Unit was shut down for a period following detachment of reactor support
Argentina’s nuclear regulator has issued a renewed licence to state operator Nucleoelectrica Argentina for the operation of the Atucha-2 nuclear power plant until 26 May 2026.
The Autoridad Regulatoria Nuclear (ARN) said the new licence would take Atucha-2, a 693-MW pressurised heavy water reactor (PHWR) unit that began commercial operation in May 2016, up to the end of its first 10 years of operation, a decade which has seen a number of licence extensions.
In December 2015 ARN granted a conditional operating licence for Atucha-2, about 100 km northwest of Buenos Aires, until May 2016. It issued its initial five-year licence on 26 May 2016 following the completion of a programme of testing and training.
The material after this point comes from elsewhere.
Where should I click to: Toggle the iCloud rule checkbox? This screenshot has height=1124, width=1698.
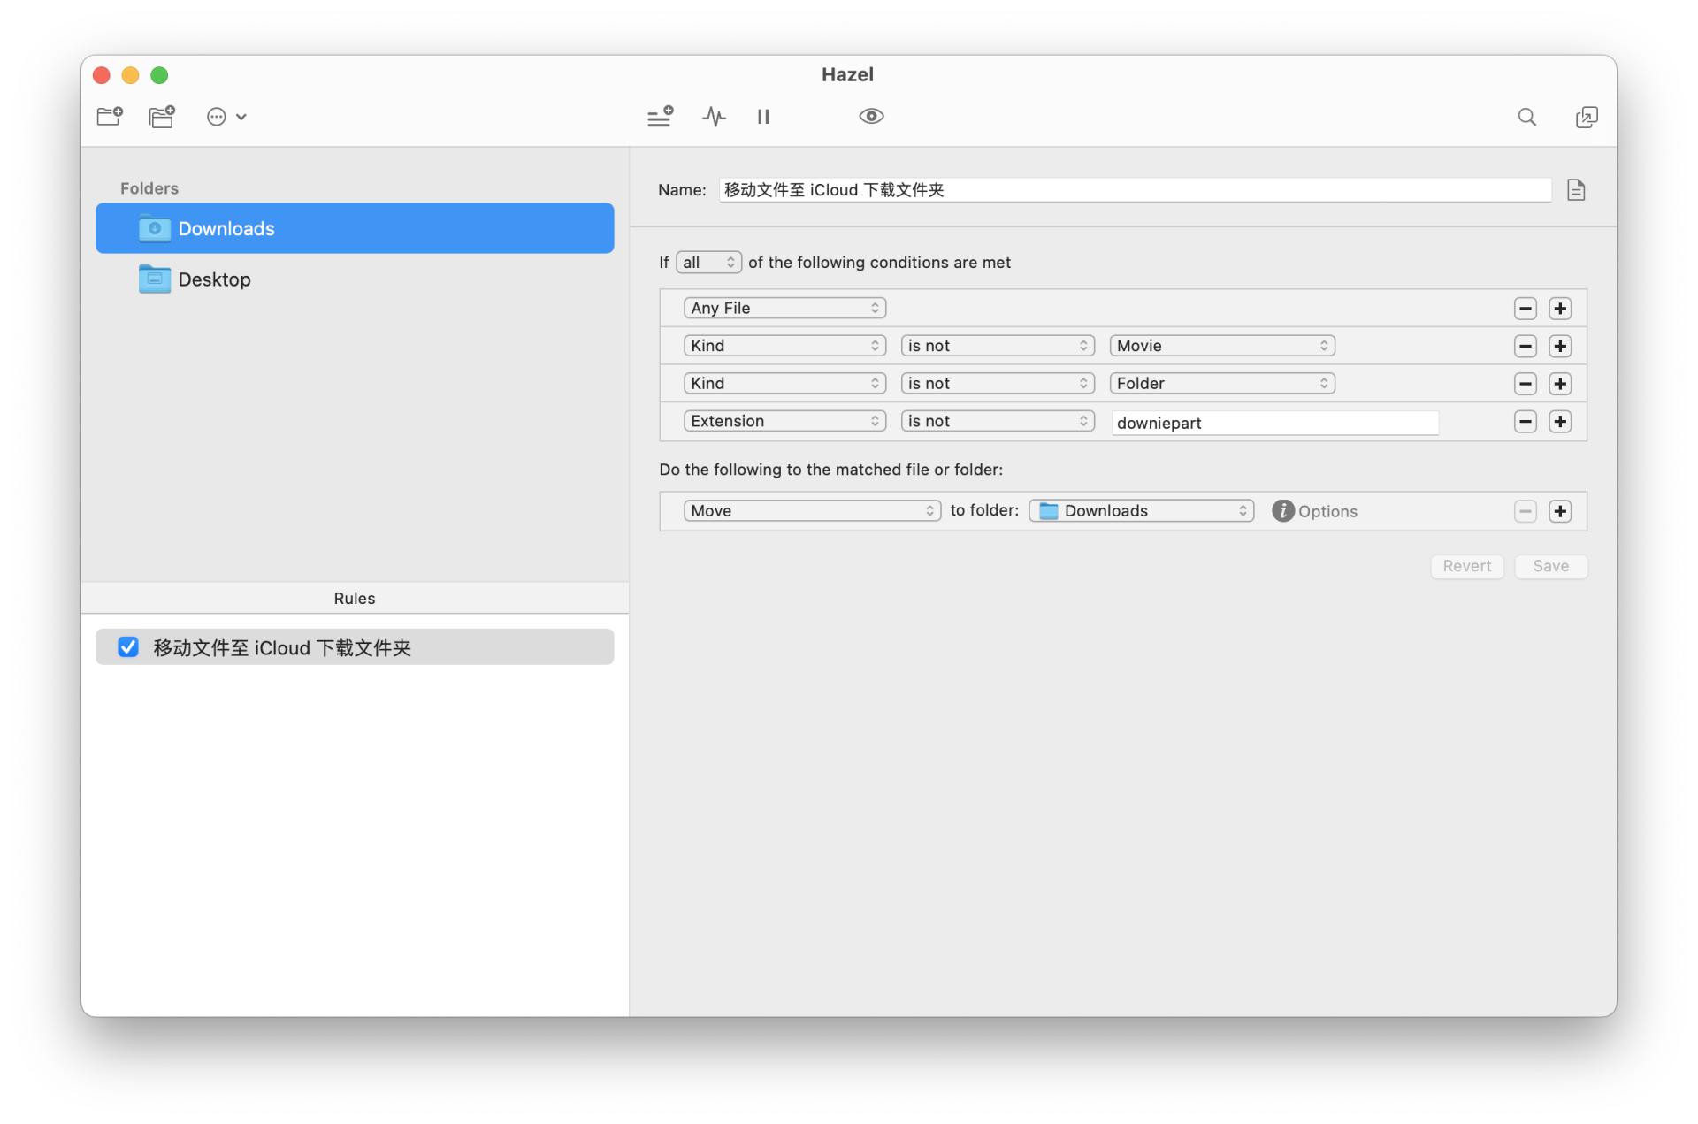(128, 647)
The first, two-year extension was granted in May 2021, but the unit was shut down from October 2022 for repairs after the discovery that one of the four internal supports of the reactor had detached.
During a routine inspection, the plant’s warning system detected an obstruction in one of the fuel channels and it was discovered that one of the reactor’s four metal internal supports had fallen inside, together with its bolt. It was 14 meters deep, at the bottom of the reactor, the Buenos Aires Herald reported.
The incident led to ARN issuing a second short-term extension to 26 May 2024, so Nucleoelectrica could resolve the problem. ARN authorised the unit’s restart in August 2023 following a 10-month shutdown.
Argentina has three operating commercial power reactors – two Siemens KWU-designed PHWR units at Atucha and a Candu unit at the Embalse nuclear station.
Nucleoelectrica is preparing to submit a licence renewal application to ARN to extend the operating lifetime of Atucha-1, a 340-MW PHWR unit, by 20 years.
In 2022, the three units produced about 5.5% of Argentina’s generated electricity.
Argentina is planning to build a third unit at Atucha with China in the running to provide the plant technology.
Argentina is also building a domestically designed and developed 25-MW Carem small modular pressurised water reactor unit at the Atucha site.